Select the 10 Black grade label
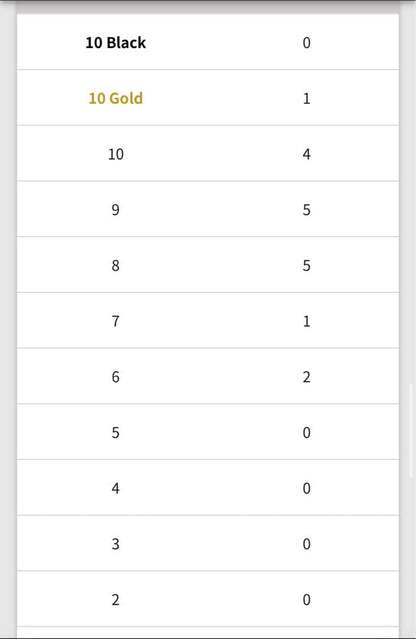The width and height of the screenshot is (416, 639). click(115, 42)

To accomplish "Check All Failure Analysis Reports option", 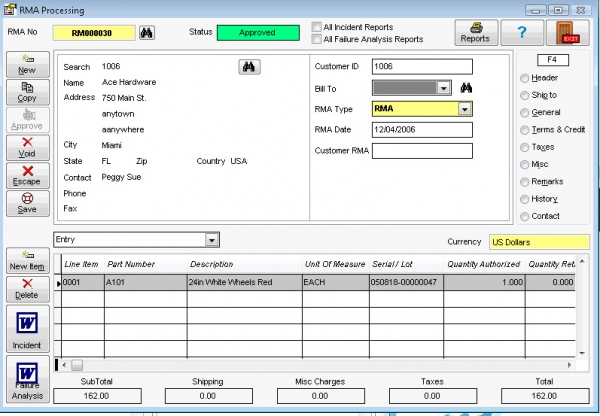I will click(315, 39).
---
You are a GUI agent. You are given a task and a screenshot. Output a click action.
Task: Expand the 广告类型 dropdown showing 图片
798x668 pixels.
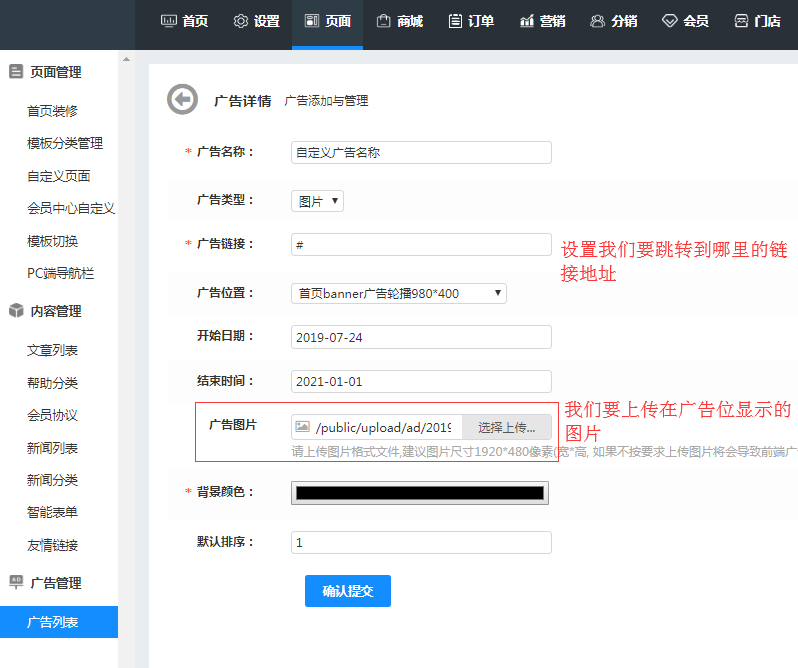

### Task goal:
Please reproduce exactly the lines in the listing above from the one containing "You are a GUI" through the one containing "798x668 pixels.", both included, and nothing more.

### Response area:
You are a GUI agent. You are given a task and a screenshot. Output a click action.
Task: Expand the 广告类型 dropdown showing 图片
798x668 pixels.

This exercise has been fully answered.